So it's over... it was a true case of a fade-out... from pseudo-boyfriend ... to me firing off a one line bitchy email... to silence. It's been dead silence for 5 days... I want answers, I want to talk about it, I want to "save it"... but in the end I know the answer... he's just not that into me. This is the MOST powerful book I've ever read... if you are someone who bounces from relationship to relationship... READ IT! It doesn't make it hurt any less, but at least it's honest...
From the book:
"Men are not complicated, although we'd like you to think we are, as in "things are really crazy right now. I've just got a ton of shit going on." We are driven by sex, although we'd like to pretend otherwise: "What?
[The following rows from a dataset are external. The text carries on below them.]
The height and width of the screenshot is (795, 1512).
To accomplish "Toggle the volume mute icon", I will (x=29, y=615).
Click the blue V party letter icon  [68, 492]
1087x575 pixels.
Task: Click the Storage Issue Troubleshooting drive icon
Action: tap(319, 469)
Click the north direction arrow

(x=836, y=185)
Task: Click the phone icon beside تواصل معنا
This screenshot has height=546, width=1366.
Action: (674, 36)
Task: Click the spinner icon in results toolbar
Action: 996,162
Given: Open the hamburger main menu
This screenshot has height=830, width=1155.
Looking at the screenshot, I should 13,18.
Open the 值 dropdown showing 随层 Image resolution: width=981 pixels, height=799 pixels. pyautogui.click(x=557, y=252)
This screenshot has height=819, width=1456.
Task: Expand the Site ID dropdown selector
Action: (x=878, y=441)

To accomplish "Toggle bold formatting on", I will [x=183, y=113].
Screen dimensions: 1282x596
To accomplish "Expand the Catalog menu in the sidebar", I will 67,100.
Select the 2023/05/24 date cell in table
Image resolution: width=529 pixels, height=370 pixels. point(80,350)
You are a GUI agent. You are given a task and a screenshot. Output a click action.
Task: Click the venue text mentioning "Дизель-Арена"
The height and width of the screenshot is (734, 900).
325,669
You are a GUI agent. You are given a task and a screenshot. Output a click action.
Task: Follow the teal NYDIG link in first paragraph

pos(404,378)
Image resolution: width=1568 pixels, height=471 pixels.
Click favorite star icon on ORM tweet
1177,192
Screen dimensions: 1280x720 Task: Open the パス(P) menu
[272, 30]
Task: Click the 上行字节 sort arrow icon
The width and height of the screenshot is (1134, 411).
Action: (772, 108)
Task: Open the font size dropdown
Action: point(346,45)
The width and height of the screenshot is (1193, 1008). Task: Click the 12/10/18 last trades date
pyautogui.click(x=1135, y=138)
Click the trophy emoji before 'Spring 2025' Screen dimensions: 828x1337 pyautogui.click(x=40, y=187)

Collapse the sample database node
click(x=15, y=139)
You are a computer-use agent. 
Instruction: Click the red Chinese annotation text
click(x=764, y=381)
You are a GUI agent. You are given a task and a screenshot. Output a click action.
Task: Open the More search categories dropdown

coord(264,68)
No, I was totally listening." And sadly (and most embarrassingly), we would rather loose an arm out a city bus window than tell you simply "You're not the one"....But the fact remains that even though we may not be saying it, we are ABSOLUTELY showing it all the time. If a dude isn't calling you when he says he will, or making sure you know that he's dating you, then you already have your answer. Stop making excuses for him; his actions are screaming the truth: He's just not that into you."
- he's just not that into you, Greg Behrendt & Liz Tuccillo
I find myself now that I'm going through this healing process stirring up old relationships in my head and analyzing "now what happened there"... where this normally would be an afternoon process of analyzing timing and circumstances... I now simply say "well he just wasn't that into me" and I'm done. No wasted energy, no getting down on myself, no waiting for the phone to ring. Just a smirk and an "oh well" because why would I want to be with someone who's not that into me?
I'm the girl that has constantly had a relationship since 10th grade... seriously... I can sit here and list them and other than a few months this past year where I was dating a few different guys casually I've never spent a significant amount of time alone. Even when I was going through my divorce I was dating a guy (total asshole) who I thought was "my knight in shining armor". I think instead of dealing with the raw emotions and disappointment of a break-up, I just distract myself with something different, something new... even if I know it's not a right fit.
Then those "not a right fit guys" and I get emotionally attached and I catch myself settling for someone who doesn't match up to my expectations, but I convince myself that I can make an exception to that one little expectation... but I can't and ultimately I look back at the past year and I don't see a single right fit... I don't see a single person I should have been dating... I just see distractions, comfort, bad fits...
So how empowering would it be for that "always in a relationship" type of girl to go on a dating hiatus?